_Selected passage_:
··········

For a moment I wavered. As much as I had looked forward to the time when I would “become a man,” I wondered whether I’d be up to the task, since I had had virtually no other sex education than that provided by the foul-mouthed bunch of journeymen. In addition, I felt slight pangs of guilt because of Gretchen, although she had told me that sex was definitely out until she was at least twenty-one and married. But my biggest worry was that I wasn’t sure whether the Nazis’ law against non-Aryans having sex with Aryans applied to hookers as well. After taking everything into consideration, I threw caution to the wind and agreed to come along, but only to take a look.
Of Hamburg’s three well-known districts of ill repute at the time—Kalkhof, Herbertstrasse, and Winkelstrasse—Walter and I picked the latter. Kalkhof, in the city center near the elegant Jungfernstieg, had the reputation of having the best-looking hookers, but because their patronage consisted largely of well-heeled downtown businessmen, they also charged an arm and a leg. Herbertstrasse, in St. Pauli, catered largely to sailors. While it was more modestly priced, we decided that it was too far out of our way. Before setting out on our venture, Walter and I consulted some of the younger, more trustworthy journeymen at the plant. They were only too glad to fill us in on the finer points of brothel patronage and on what two beginners on a Stift’s budget could expect. Whatever you do, we were warned, don’t ever leave your jacket containing your wallet in another room if you don’t want your wallet lifted by one of the hooker’s pals while you are “busy.” We also learned that the going rate at Winkelstrasse was five marks for a quickie, which normally lasted from three to fifteen minutes, depending on how quickly a customer completed his business. We were also told not to let on that we were virgins lest we be charged an additional breaking-in fee.
Thus loaded with invaluable advice, Walter and I met on a Sunday afternoon at one of the two entrances to Winkelstrasse, a narrow, L-shaped alley flanked by old row houses. The two entrances at either end of the alley were designed to permit ready access without exposing the street to the general public’s view. We cringed when we read a sign that plainly stated that the premises were off limits to youths under the age of eighteen. Since sixteen-year-old Walter was virtually under orders from his father to get himself a hooker, he wasn’t too worried about breaking the law. Barely fifteen, I found it more difficult to rationalize since I had no such mandate from my mother.
“Let’s just go in and take a look,” Walter suggested when he noticed that I was on the verge of changing my mind. “What’s wrong with that?”
At the time I hadn’t heard of peer pressure, but it certainly worked with me. Without giving the sign another thought, I followed Walter into the forbidden zone. The place was bustling with men of all ages and descriptions, but mostly middle-aged, respectable-looking family men. Like window shoppers downtown, they were slowly walking up and down the alley and appraising the merchandise.

··········

_What you will do_: Write the next part of the passage about the trip to Hamburg's Winkelstrasse, picking up right after its final sentence.

[Entries on target coordinates]
··········

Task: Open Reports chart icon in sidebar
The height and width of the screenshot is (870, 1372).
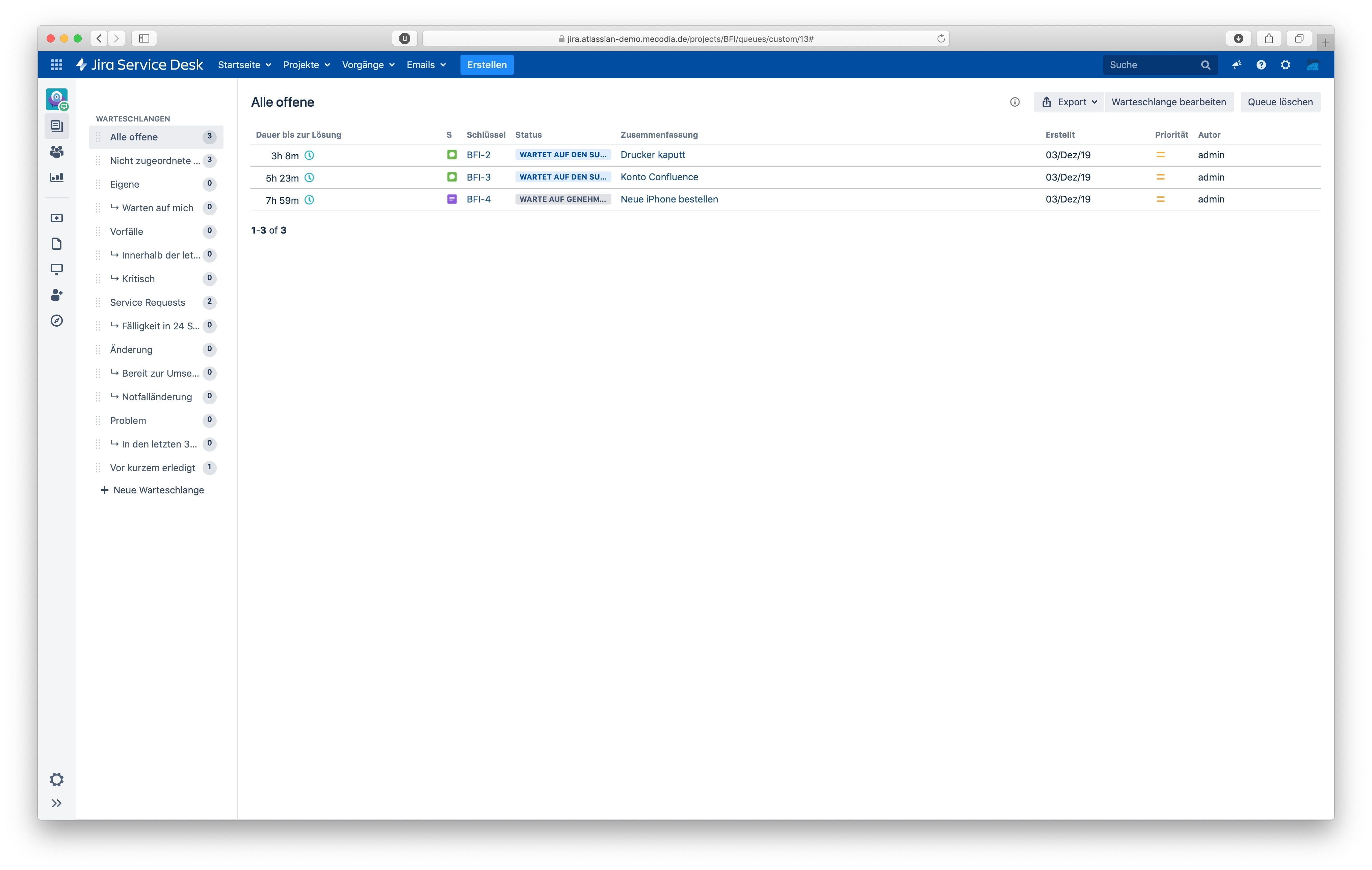Action: pyautogui.click(x=56, y=177)
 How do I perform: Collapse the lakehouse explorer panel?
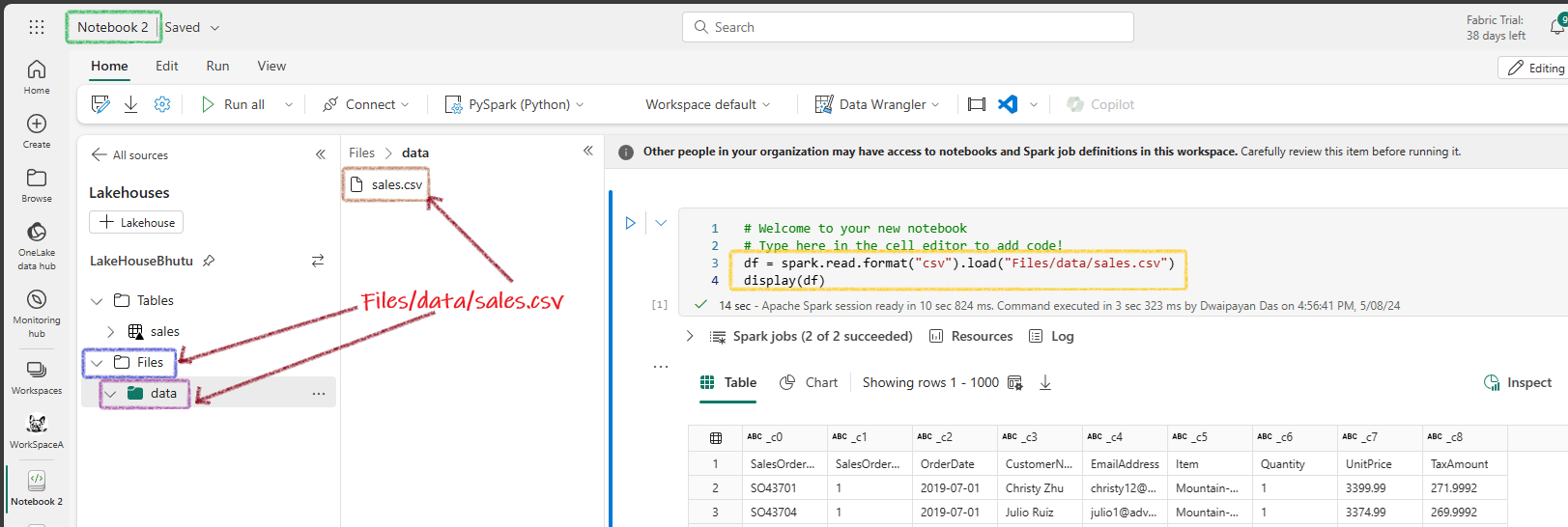321,154
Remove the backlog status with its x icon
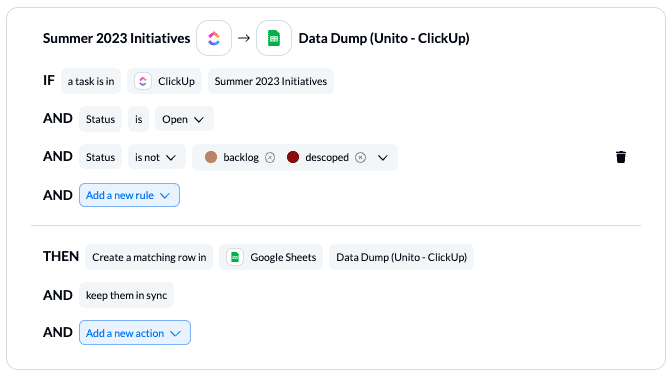The width and height of the screenshot is (672, 383). coord(270,158)
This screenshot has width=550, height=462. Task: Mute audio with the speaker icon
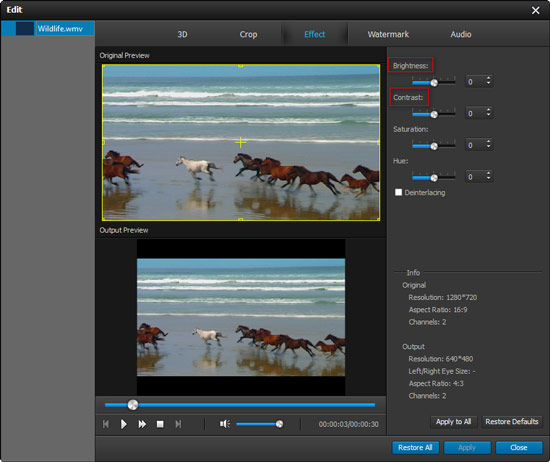225,424
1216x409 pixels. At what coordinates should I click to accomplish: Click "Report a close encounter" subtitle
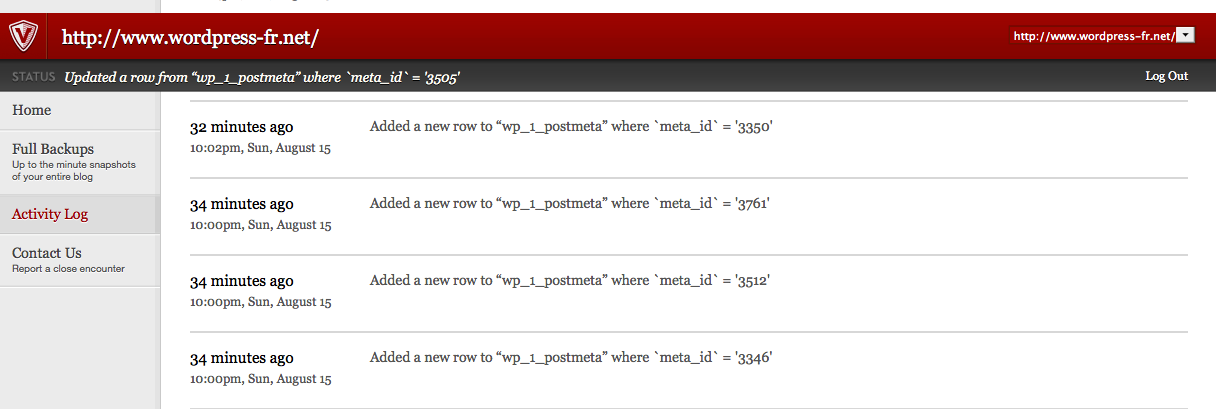(68, 269)
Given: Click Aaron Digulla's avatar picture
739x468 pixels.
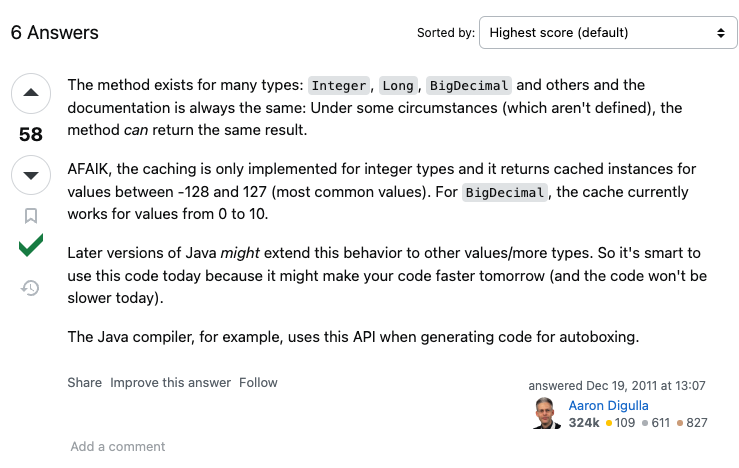Looking at the screenshot, I should click(x=547, y=413).
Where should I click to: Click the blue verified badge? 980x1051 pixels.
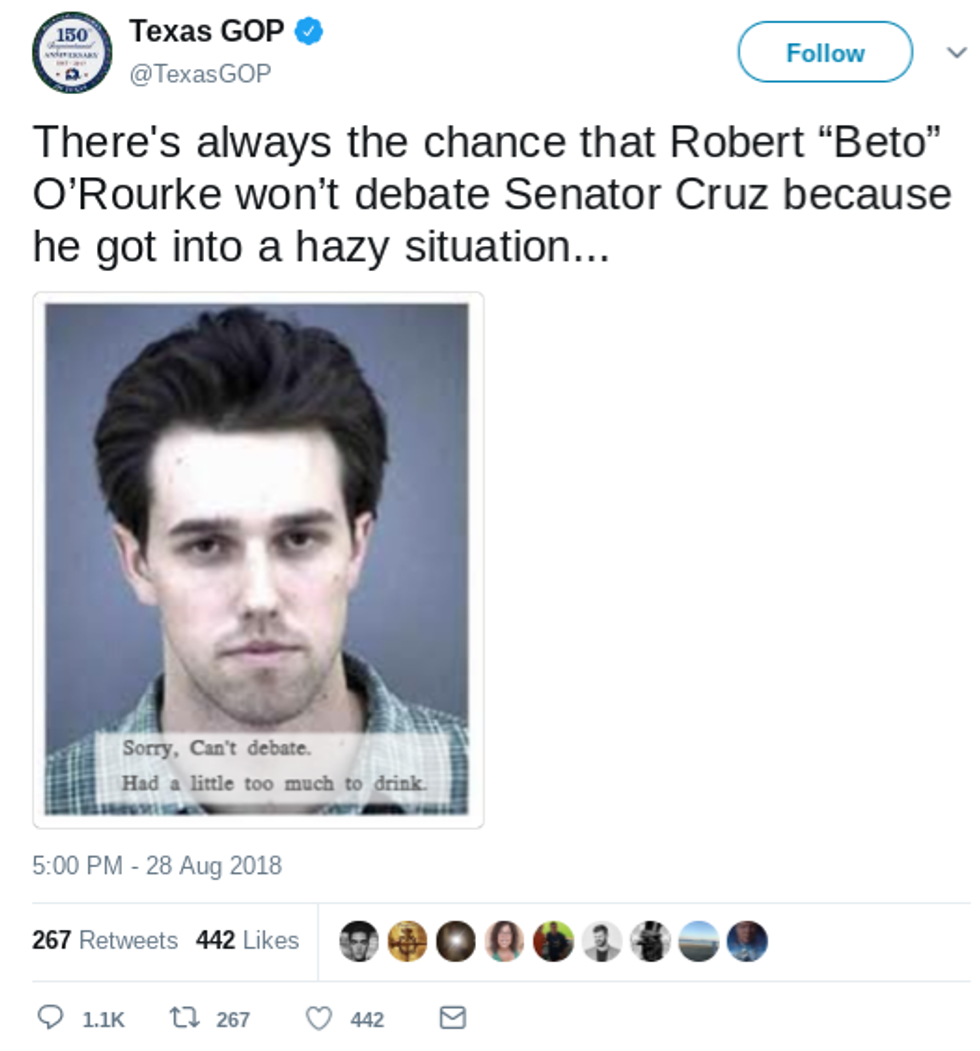308,32

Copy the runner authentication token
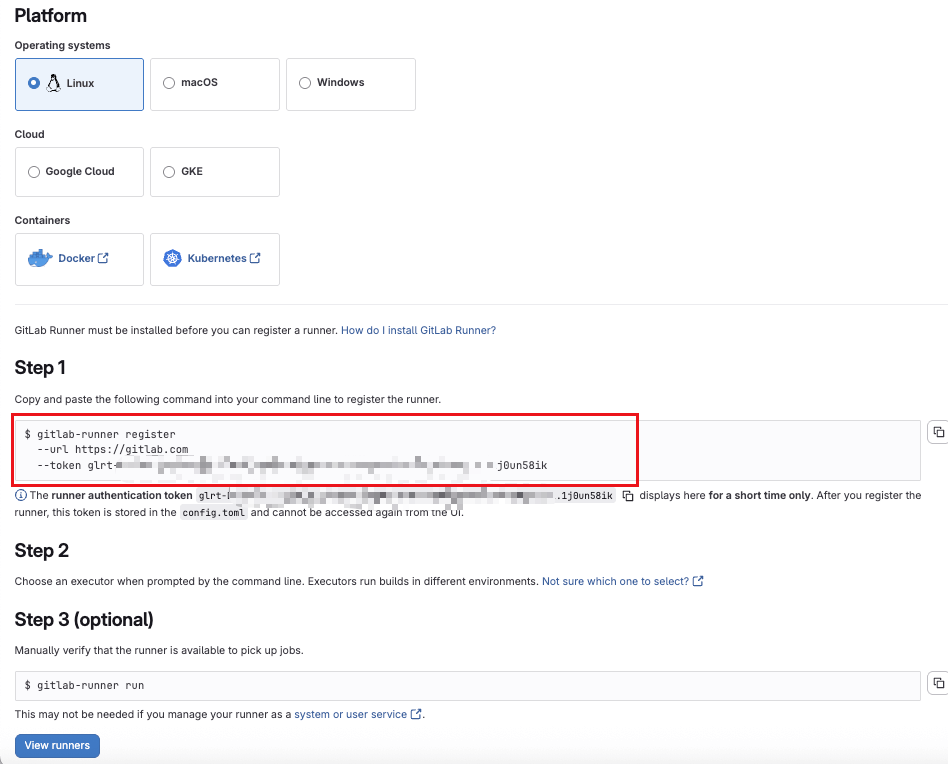pos(628,496)
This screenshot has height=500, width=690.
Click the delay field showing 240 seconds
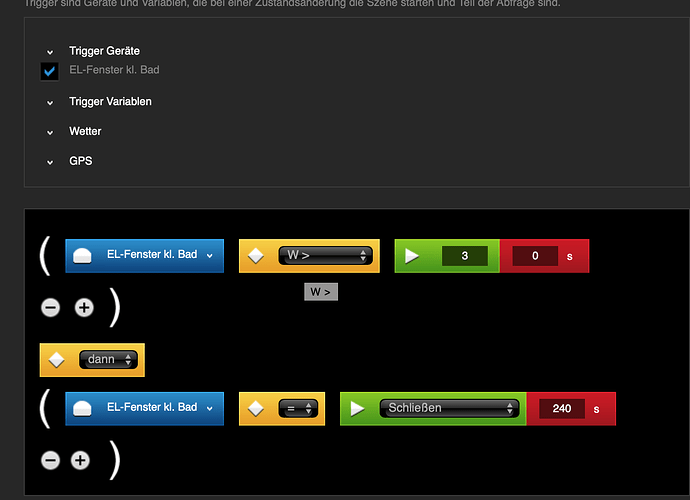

··········

_Final answer_:
In the ground-floor display windows of each row house, seated women offered their wares. There were girl-next-door types in prim blouses and skirts; shapely vamps in clinging evening dresses and plunging necklines; slender hard-buns types in skimpy lingerie; overweight, over-the-hill matrons trying to recapture long-gone youth and beauty with makeup, and dim red lights; and chain-smoking peroxide blondes with hard faces. All were vying for the attention of the passing men, mostly by rapping on the window with a key or coin.
Although I had on me at least fifteen marks, which constituted more than two weeks’ apprentice wages, I had not yet made up my mind whether to take the plunge into non-virginhood. When one of the younger women tried to summon us to her window with a particularly enthusiastic rap of her keys, Walter mistook her eagerness for a compliment and listened to what she had to say. “Do you want to come in and have a nice time?”
“How much?” asked my pal, in a voice that told me his sap had passed the dangerous “full” mark.
“Five marks,” she replied.
Walter asked me to wait, then disappeared through the door she had opened for him.
When he returned about ten minutes later and I asked whether he had really done “it,” he nodded. Except for his ear-to-ear grin, he looked no different to me. Somehow, I had always assumed that this rather important rite of passage in a man’s life left a more noticeable mark.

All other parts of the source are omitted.